### Selected excerpt
Member of the Bangladesh Parliament for Panchagarh-1
- Incumbent
- Assumed office 17 February 2026
- Preceded by: Naimuzzaman Bhuiyan

Personal details
- Born: 3 February 1970 (age 56) Dhaka, East Pakistan, Pakistan
- Party: Bangladesh Nationalist Party
- Spouse: Sonia Zaman Khan
- Parent: Muhammad Jamiruddin Sircar (father);
- Alma mater: University of Oxford
- Occupation: Lawyer and politician
- Website: www.nawshadzamir.com

= Muhammad Nawshad Zamir =

Bangladeshi lawyer and politician (born 1970)

Muhammad Nawshad Zamir (born 3 February 1970) is a Bangladeshi barrister and politician. He is the incumbent Jatiya Sangsad member representing the Panchagarh-1 constituency (Panchagarh Sadar, Atwari and Tetulia upazilas) as a member of Bangladesh Nationalist Party (BNP) 2026 Bangladeshi general election.

### Tasks to complete
[a] Summarize the Muhammad Nawshad Zamir biography in two sentences.
[b] According to the Muhammad Nawshad Zamir biography, which university is his alma mater?
[c] Carry on the Muhammad Nawshad Zamir biography from the point where it stops.

### Dataset content
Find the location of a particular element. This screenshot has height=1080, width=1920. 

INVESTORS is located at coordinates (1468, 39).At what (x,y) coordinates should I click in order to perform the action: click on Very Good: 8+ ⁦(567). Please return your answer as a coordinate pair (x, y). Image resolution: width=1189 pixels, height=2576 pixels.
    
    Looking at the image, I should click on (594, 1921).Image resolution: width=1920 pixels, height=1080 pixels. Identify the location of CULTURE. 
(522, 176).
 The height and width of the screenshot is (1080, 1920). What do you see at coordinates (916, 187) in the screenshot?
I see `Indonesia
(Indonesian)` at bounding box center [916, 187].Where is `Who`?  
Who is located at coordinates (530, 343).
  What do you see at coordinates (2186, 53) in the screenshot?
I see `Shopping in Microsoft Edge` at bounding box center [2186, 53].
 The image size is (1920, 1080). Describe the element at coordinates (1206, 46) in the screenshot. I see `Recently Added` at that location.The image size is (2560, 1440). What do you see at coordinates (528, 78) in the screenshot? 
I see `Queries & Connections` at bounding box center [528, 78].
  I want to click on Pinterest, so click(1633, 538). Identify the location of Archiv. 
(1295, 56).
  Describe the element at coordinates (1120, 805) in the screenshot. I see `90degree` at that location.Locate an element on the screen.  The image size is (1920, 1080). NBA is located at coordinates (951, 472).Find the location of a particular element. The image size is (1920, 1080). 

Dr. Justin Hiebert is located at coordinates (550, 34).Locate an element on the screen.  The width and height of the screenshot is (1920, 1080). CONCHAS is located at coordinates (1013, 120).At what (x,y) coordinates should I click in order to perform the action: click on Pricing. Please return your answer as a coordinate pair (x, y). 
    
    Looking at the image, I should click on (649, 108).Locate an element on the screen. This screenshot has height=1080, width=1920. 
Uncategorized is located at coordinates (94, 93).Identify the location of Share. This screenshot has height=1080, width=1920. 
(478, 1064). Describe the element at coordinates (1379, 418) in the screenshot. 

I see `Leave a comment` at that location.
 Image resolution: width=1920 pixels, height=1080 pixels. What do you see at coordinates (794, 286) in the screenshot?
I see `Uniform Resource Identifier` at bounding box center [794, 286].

### Answers for the exercise
[a] Muhammad Nawshad Zamir, born on 3 February 1970 in Dhaka, is a Bangladeshi barrister and politician. He is a Bangladesh Nationalist Party member who took office on 17 February 2026 as the Jatiya Sangsad member for the Panchagarh-1 constituency, succeeding Naimuzzaman Bhuiyan.

[b] The University of Oxford.

[c]
==Early life and education==
Muhammad Nawshad Zamir was born in Dhaka in the then East Pakistan to Barrister Muhammad Jamiruddin Sircar, who later became president, speaker, minister and member of parliament. Zamir passed his SSC from and HSC from Dhaka College. He completed his bachelor's and master's from the University of Dhaka, LLM from Harvard University, Masters of taxation from the University of Oxford and bar-at-law from Lincoln's Inn.

==Career==
Zamir serves as a senior advocate at the Supreme Court of Bangladesh.

Zamir serves as international affairs secretary of the Bangladesh Nationalist Party. He contested the 2026 Bangladeshi general election from Panchagarh-1 and won by a margin of more than 8,000 votes.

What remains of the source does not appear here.